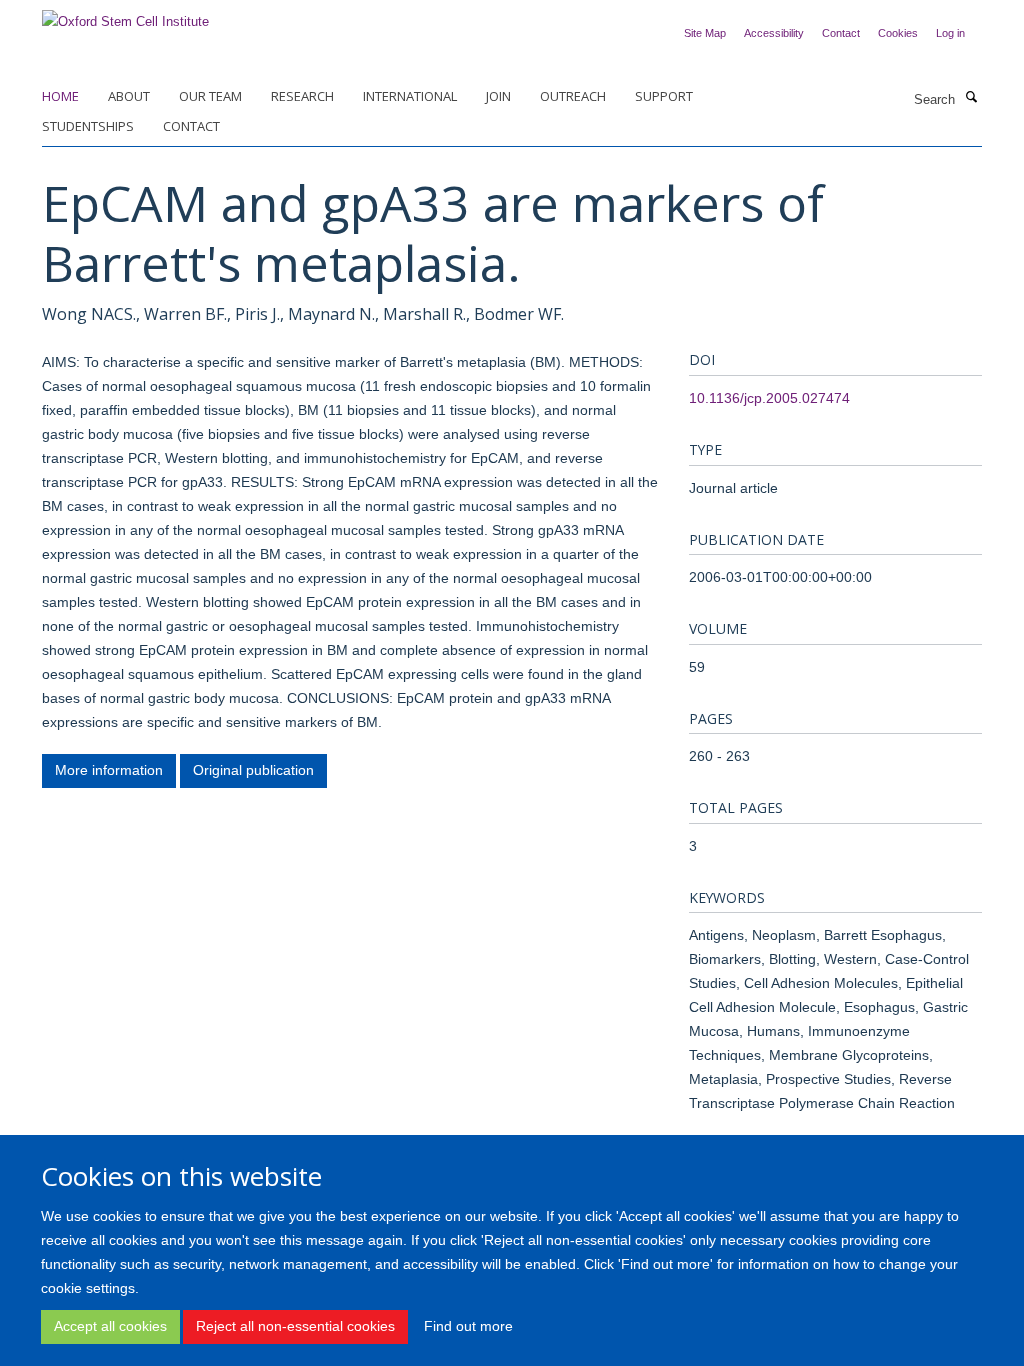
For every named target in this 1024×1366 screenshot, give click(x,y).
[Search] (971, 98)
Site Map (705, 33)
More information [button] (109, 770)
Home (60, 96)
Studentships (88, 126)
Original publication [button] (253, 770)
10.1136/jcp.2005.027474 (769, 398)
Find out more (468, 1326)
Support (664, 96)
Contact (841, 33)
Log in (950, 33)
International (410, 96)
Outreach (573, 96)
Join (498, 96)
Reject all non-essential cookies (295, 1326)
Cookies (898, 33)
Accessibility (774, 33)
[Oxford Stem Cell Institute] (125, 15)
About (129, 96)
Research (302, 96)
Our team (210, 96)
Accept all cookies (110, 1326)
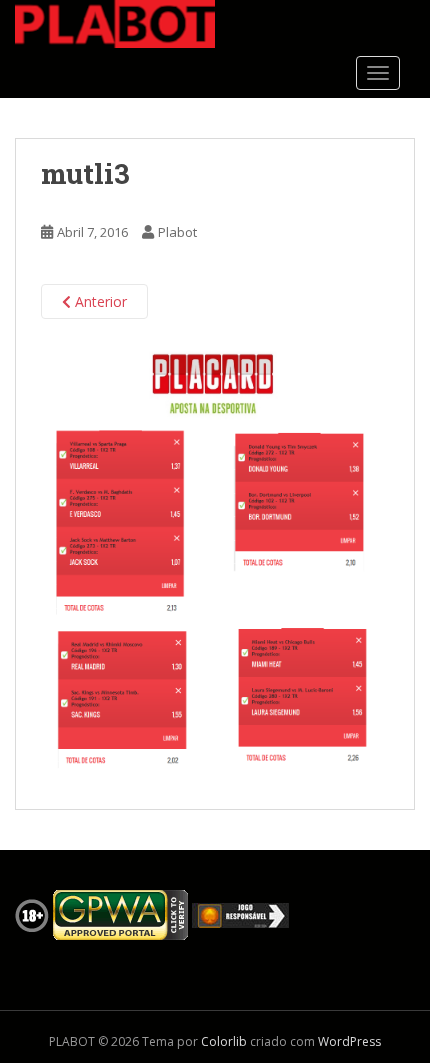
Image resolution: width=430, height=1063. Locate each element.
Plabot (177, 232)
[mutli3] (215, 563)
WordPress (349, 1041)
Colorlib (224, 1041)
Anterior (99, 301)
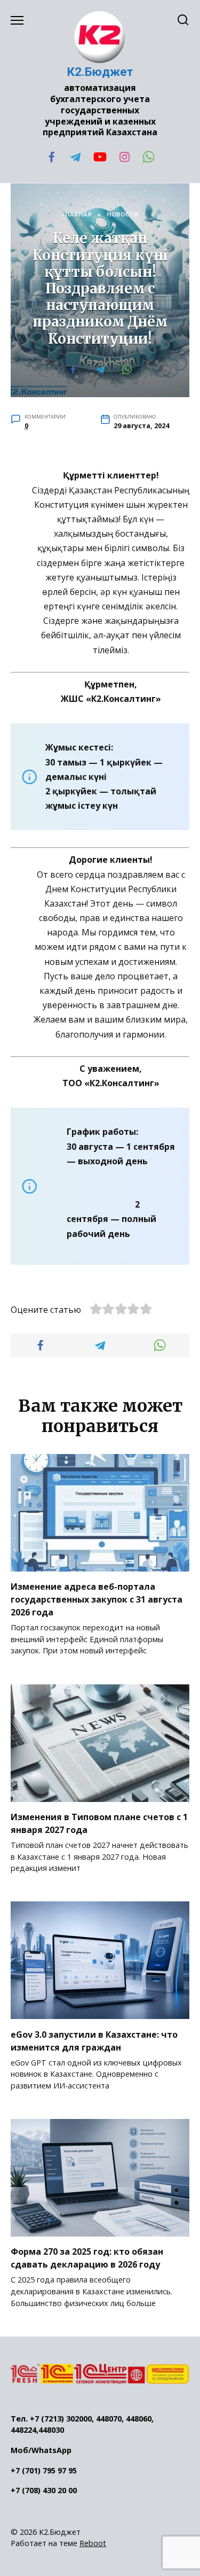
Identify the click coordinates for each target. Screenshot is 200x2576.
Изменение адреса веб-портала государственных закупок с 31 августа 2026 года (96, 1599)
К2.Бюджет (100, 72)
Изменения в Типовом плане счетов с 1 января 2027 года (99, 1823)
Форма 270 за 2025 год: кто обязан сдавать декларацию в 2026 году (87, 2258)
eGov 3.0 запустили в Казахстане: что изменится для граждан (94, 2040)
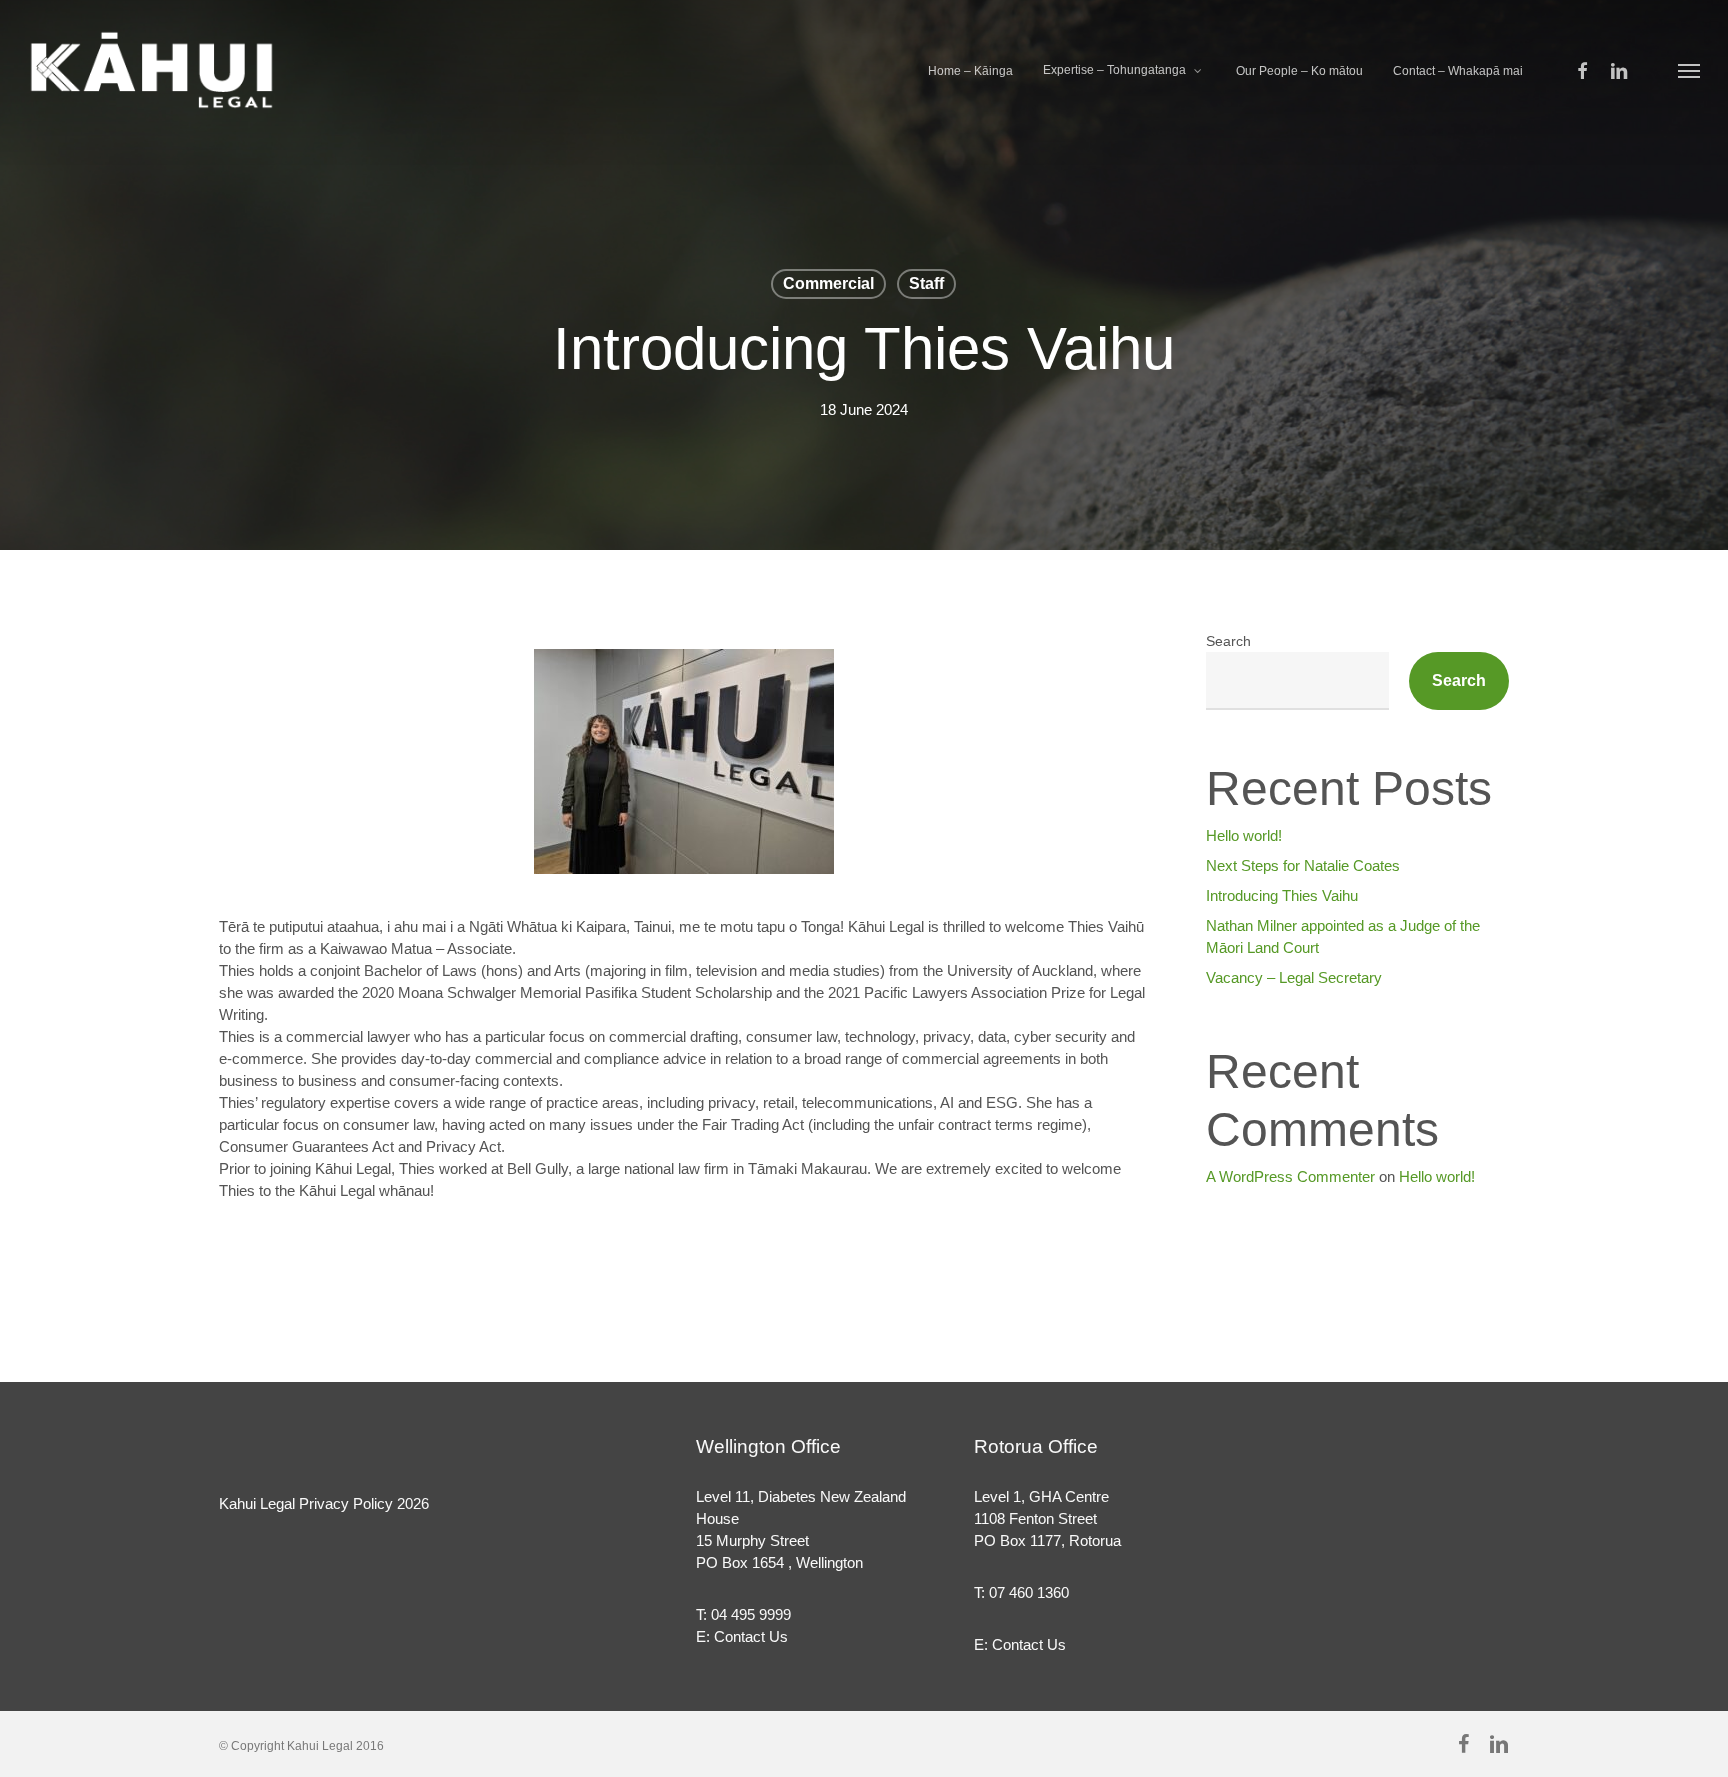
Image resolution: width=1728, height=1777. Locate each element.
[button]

——————

GOAL OF THE EXERCISE: Across the records above, show each line containing the word "button".

RESULT:
More information [button] (109, 770)
Original publication [button] (253, 770)
[button]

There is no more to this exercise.